───── Data section

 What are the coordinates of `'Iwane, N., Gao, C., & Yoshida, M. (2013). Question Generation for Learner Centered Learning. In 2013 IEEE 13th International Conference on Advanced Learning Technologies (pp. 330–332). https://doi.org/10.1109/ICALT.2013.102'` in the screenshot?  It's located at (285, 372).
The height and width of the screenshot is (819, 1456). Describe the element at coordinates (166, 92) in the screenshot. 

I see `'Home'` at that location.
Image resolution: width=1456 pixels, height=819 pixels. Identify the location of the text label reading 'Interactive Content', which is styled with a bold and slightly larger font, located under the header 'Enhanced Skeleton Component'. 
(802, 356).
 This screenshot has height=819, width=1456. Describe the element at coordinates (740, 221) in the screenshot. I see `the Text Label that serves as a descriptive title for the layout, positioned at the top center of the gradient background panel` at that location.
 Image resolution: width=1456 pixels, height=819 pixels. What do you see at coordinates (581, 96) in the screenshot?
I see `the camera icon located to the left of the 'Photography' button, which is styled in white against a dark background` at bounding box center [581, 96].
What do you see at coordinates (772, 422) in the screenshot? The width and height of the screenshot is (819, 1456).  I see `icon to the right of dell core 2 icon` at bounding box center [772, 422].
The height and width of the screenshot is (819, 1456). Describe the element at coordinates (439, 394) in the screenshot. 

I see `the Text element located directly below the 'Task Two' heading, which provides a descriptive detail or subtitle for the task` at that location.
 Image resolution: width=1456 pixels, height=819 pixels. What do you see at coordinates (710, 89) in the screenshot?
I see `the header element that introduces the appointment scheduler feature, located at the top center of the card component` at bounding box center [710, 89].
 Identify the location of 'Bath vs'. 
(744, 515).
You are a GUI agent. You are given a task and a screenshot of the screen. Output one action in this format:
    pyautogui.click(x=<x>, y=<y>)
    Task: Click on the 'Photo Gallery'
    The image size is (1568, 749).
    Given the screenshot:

──────────

**Aim of the task:** Reproduce every one of the rows above verbatim, keeping each line in its original order.

**Response:**
 What are the coordinates of `'Iwane, N., Gao, C., & Yoshida, M. (2013). Question Generation for Learner Centered Learning. In 2013 IEEE 13th International Conference on Advanced Learning Technologies (pp. 330–332). https://doi.org/10.1109/ICALT.2013.102'` in the screenshot?  It's located at (285, 372).
The height and width of the screenshot is (819, 1456). Describe the element at coordinates (166, 92) in the screenshot. 

I see `'Home'` at that location.
Image resolution: width=1456 pixels, height=819 pixels. Identify the location of the text label reading 'Interactive Content', which is styled with a bold and slightly larger font, located under the header 'Enhanced Skeleton Component'. 
(802, 356).
 This screenshot has height=819, width=1456. Describe the element at coordinates (740, 221) in the screenshot. I see `the Text Label that serves as a descriptive title for the layout, positioned at the top center of the gradient background panel` at that location.
 Image resolution: width=1456 pixels, height=819 pixels. What do you see at coordinates (581, 96) in the screenshot?
I see `the camera icon located to the left of the 'Photography' button, which is styled in white against a dark background` at bounding box center [581, 96].
What do you see at coordinates (772, 422) in the screenshot? The width and height of the screenshot is (819, 1456).  I see `icon to the right of dell core 2 icon` at bounding box center [772, 422].
The height and width of the screenshot is (819, 1456). Describe the element at coordinates (439, 394) in the screenshot. 

I see `the Text element located directly below the 'Task Two' heading, which provides a descriptive detail or subtitle for the task` at that location.
 Image resolution: width=1456 pixels, height=819 pixels. What do you see at coordinates (710, 89) in the screenshot?
I see `the header element that introduces the appointment scheduler feature, located at the top center of the card component` at bounding box center [710, 89].
 Identify the location of 'Bath vs'. 
(744, 515).
You are a GUI agent. You are given a task and a screenshot of the screen. Output one action in this format:
    pyautogui.click(x=<x>, y=<y>)
    Task: Click on the 'Photo Gallery'
    The image size is (1568, 749).
    Given the screenshot:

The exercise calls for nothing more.